Docs Alert channels

Alert channels

A channel is a destination for alerts: an email inbox, a Slack or Discord room, a Telegram chat, your own webhook, or PagerDuty. Channels belong to a project. By default a check notifies every channel in its project, and you can attach specific channels to a check when you want finer control.

Adding a channel

Open Channels in the dashboard and click Add channel. Pick the type and fill in its one or two fields. For Slack, Discord, Telegram, a webhook, or PagerDuty you can click Send test right in the modal to confirm the destination works before you save, and for Telegram the Fetch chat id button finds the chat id for you. You can send another test from a channel's menu at any time, and switch a channel off without deleting it. Email and the phone channels need verifying before they can alert: email confirms through a link, and WhatsApp, voice, and SMS confirm through a one-time code sent to the number. The rest are ready the moment you save, because holding the webhook URL or token is proof enough that you own the destination.
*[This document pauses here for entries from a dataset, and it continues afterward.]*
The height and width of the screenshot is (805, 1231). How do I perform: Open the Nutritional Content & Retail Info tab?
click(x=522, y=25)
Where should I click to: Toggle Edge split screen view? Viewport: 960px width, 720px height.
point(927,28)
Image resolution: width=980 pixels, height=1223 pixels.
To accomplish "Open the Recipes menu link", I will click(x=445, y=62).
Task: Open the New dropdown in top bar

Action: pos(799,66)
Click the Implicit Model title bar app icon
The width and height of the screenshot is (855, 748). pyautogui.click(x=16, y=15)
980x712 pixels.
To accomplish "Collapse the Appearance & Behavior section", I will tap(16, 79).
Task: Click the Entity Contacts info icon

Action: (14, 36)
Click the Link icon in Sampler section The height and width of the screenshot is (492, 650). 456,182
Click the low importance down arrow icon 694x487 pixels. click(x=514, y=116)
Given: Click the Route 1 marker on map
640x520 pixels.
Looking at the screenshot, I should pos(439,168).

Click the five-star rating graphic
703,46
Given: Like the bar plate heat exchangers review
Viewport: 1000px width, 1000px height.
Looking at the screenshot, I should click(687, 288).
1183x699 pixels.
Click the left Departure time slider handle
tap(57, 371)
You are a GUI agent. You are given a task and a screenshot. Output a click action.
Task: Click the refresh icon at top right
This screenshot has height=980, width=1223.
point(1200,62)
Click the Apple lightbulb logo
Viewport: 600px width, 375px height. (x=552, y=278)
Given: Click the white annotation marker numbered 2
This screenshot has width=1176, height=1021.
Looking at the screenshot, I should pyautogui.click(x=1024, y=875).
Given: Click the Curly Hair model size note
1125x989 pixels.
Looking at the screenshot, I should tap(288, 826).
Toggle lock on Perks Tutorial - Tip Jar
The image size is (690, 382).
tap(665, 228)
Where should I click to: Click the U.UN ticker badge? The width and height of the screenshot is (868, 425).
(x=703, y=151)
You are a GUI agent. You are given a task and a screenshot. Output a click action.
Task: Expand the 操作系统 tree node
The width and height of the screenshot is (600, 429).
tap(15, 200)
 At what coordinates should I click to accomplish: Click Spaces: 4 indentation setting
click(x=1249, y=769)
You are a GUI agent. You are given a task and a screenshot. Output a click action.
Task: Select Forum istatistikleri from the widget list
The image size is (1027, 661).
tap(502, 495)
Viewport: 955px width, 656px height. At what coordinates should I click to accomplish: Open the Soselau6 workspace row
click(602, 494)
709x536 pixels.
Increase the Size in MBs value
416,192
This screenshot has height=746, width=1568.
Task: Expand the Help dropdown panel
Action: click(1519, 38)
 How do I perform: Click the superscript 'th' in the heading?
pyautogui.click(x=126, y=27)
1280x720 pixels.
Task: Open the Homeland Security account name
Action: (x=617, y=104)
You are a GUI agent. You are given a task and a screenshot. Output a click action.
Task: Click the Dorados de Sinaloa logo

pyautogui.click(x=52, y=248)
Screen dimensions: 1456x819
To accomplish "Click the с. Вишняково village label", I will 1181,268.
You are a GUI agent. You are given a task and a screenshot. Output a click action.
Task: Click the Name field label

Which channel should I use?

  • Email. The simplest option, and where most people start. Needs a one-time verification.
  • Slack and Discord. Post alerts into a team room through an incoming webhook. Good for a shared on-call channel.
  • Telegram. Send alerts to a personal chat or a group through a bot.
  • Webhook. A structured JSON POST to your own endpoint, for anything PingArk does not speak natively.
  • PagerDuty. Open and resolve real incidents for on-call escalation, with phone and repeat-until-ack handled by PagerDuty.
  • WhatsApp, voice call, and SMS. Premium channels for reaching a phone when a down really matters. They use credits and need the number verified first.

Which channels your plan includes is on the pricing page. Whatever you choose, PingArk sends one alert when a check goes down and one when it recovers, so a channel never floods.